- _WHAT YOU SHOULD DO_: Starting at the line that contains "This screenshot has width=720, height=1559." and stopping after the line that contains "Looking at the screenshot, I should [120, 405].", write out these lines as a numbered list, skipping any blank lines.

- _GIVEN ENTRIES_:
* START *

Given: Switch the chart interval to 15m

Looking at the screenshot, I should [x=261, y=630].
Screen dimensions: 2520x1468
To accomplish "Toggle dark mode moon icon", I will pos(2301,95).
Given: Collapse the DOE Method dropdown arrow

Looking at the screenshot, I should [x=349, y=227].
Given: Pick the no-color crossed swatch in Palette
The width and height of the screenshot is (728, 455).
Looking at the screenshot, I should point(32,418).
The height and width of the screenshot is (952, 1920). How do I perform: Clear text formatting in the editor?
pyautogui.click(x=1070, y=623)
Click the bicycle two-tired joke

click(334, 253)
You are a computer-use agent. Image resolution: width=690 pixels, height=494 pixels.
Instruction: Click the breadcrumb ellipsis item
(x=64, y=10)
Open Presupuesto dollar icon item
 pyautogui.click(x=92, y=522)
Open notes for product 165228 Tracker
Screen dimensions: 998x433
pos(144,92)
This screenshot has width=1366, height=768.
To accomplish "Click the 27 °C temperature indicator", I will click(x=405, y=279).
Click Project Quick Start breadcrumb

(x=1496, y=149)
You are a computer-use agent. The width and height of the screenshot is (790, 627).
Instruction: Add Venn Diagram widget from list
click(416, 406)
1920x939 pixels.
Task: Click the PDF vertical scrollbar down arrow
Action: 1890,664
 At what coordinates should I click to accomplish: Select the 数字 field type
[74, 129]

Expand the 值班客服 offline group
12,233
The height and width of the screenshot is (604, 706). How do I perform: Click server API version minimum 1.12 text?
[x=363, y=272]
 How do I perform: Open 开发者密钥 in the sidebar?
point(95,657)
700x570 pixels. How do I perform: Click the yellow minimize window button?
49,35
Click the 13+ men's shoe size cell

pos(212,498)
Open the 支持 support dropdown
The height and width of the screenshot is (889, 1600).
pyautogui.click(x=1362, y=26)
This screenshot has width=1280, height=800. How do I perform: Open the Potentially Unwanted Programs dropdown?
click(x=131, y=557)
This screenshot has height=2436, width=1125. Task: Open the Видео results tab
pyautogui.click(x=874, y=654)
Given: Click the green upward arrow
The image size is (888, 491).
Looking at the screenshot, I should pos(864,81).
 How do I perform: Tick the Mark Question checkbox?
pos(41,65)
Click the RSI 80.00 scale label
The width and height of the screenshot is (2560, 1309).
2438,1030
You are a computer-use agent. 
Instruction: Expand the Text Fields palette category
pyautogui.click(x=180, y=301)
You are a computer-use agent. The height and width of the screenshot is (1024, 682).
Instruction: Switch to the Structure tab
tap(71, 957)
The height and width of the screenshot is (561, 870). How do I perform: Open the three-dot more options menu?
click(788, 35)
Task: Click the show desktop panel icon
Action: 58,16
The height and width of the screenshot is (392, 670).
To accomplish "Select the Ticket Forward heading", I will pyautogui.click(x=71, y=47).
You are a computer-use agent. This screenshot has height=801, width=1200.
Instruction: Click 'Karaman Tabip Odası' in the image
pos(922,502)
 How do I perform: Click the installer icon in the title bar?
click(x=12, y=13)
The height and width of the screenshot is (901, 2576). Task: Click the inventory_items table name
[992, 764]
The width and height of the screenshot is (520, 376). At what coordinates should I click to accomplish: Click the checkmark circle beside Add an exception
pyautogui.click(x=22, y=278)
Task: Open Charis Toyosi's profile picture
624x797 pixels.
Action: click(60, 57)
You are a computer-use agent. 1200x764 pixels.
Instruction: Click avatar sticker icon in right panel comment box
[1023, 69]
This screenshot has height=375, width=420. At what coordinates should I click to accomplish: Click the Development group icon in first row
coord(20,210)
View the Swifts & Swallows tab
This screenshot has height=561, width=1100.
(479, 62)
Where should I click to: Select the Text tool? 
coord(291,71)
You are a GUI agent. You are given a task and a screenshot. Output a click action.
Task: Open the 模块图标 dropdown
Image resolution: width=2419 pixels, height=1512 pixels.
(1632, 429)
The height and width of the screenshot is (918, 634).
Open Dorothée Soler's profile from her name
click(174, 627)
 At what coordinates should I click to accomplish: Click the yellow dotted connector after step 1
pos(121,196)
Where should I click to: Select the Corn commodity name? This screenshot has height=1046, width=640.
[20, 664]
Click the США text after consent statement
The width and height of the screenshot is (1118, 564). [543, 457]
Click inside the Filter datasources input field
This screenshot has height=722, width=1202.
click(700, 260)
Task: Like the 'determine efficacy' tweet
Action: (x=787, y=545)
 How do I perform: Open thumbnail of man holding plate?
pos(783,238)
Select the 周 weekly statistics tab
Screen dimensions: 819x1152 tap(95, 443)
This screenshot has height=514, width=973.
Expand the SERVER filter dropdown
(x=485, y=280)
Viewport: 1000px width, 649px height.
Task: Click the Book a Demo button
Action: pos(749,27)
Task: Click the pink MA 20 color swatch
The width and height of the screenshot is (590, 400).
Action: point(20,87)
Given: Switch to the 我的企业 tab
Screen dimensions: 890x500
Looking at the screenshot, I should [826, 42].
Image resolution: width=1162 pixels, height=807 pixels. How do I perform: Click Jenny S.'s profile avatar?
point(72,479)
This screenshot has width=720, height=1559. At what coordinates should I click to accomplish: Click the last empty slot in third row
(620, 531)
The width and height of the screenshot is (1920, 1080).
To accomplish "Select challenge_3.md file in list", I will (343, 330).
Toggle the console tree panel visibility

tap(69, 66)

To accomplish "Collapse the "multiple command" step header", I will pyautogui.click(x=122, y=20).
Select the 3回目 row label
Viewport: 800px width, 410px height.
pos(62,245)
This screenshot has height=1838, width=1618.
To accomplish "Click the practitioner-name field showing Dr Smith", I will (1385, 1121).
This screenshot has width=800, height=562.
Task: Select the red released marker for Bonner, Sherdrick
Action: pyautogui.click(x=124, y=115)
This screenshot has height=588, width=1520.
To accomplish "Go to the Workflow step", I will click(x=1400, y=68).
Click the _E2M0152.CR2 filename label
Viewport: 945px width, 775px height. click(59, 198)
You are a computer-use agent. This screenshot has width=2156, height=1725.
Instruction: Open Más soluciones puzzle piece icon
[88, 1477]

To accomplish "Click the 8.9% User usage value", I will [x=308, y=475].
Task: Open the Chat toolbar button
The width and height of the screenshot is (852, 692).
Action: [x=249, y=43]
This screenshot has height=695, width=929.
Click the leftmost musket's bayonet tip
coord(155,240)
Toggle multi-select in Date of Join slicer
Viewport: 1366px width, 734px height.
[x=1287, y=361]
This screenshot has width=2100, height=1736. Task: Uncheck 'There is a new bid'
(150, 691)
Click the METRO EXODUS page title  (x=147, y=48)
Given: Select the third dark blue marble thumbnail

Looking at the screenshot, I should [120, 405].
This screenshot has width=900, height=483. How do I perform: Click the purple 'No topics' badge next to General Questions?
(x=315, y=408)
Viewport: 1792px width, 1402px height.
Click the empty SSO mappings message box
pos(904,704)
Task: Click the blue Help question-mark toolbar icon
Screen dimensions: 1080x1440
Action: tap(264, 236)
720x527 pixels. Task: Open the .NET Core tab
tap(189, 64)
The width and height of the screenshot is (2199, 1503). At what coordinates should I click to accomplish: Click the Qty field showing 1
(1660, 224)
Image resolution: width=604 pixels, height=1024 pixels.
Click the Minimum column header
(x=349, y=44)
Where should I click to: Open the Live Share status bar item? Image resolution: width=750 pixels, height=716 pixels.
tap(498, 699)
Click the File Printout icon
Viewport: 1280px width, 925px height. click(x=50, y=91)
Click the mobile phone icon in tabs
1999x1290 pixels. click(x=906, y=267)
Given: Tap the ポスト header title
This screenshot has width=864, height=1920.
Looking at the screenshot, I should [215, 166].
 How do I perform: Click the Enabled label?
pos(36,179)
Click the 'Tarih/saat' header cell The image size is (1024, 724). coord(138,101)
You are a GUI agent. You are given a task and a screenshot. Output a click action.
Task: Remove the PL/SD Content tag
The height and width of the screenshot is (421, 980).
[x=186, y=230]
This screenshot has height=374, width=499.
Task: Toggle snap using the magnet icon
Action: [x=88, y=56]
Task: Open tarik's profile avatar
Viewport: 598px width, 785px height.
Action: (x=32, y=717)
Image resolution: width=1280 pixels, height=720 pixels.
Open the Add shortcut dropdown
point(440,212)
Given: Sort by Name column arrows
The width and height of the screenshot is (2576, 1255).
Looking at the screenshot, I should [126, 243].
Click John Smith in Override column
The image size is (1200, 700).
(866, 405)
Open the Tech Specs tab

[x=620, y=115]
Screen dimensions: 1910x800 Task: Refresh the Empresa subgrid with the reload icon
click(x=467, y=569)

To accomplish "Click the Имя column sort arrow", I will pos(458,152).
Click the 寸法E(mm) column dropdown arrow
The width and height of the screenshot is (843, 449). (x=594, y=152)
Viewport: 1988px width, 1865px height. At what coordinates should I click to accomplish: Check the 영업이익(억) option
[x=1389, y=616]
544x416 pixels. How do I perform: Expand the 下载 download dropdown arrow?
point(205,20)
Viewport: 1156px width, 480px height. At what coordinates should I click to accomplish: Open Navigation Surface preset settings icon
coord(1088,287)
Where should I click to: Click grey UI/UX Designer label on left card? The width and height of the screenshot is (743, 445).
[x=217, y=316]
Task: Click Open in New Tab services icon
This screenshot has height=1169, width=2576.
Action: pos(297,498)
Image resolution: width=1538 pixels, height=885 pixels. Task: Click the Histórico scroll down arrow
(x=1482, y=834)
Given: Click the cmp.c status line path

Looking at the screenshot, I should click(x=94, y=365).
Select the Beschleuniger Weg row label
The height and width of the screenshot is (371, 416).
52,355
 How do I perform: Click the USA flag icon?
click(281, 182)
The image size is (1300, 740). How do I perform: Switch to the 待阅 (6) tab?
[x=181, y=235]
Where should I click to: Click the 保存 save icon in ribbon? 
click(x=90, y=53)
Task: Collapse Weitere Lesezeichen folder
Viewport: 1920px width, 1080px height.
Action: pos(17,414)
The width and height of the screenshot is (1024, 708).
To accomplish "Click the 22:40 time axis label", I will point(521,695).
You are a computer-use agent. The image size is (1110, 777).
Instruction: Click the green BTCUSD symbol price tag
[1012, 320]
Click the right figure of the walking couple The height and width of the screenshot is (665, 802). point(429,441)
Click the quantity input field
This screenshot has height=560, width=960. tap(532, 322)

* END *

- _RESULT OF THIS TASK_:
1. This screenshot has width=720, height=1559. At what coordinates should I click to accomplish: Click the last empty slot in third row
2. (620, 531)
3. The width and height of the screenshot is (1920, 1080).
4. To accomplish "Select challenge_3.md file in list", I will (343, 330).
5. Toggle the console tree panel visibility
6. tap(69, 66)
7. To accomplish "Collapse the "multiple command" step header", I will pyautogui.click(x=122, y=20).
8. Select the 3回目 row label
9. Viewport: 800px width, 410px height.
10. pos(62,245)
11. This screenshot has height=1838, width=1618.
12. To accomplish "Click the practitioner-name field showing Dr Smith", I will (1385, 1121).
13. This screenshot has width=800, height=562.
14. Task: Select the red released marker for Bonner, Sherdrick
15. Action: pyautogui.click(x=124, y=115)
16. This screenshot has height=588, width=1520.
17. To accomplish "Go to the Workflow step", I will click(x=1400, y=68).
18. Click the _E2M0152.CR2 filename label
19. Viewport: 945px width, 775px height. click(59, 198)
20. You are a computer-use agent. This screenshot has width=2156, height=1725.
21. Instruction: Open Más soluciones puzzle piece icon
22. [88, 1477]
23. To accomplish "Click the 8.9% User usage value", I will [x=308, y=475].
24. Task: Open the Chat toolbar button
25. The width and height of the screenshot is (852, 692).
26. Action: [x=249, y=43]
27. This screenshot has height=695, width=929.
28. Click the leftmost musket's bayonet tip
29. coord(155,240)
30. Toggle multi-select in Date of Join slicer
31. Viewport: 1366px width, 734px height.
32. [x=1287, y=361]
33. This screenshot has width=2100, height=1736. Task: Uncheck 'There is a new bid'
34. (150, 691)
35. Click the METRO EXODUS page title  (x=147, y=48)
36. Given: Select the third dark blue marble thumbnail
37. Looking at the screenshot, I should [120, 405].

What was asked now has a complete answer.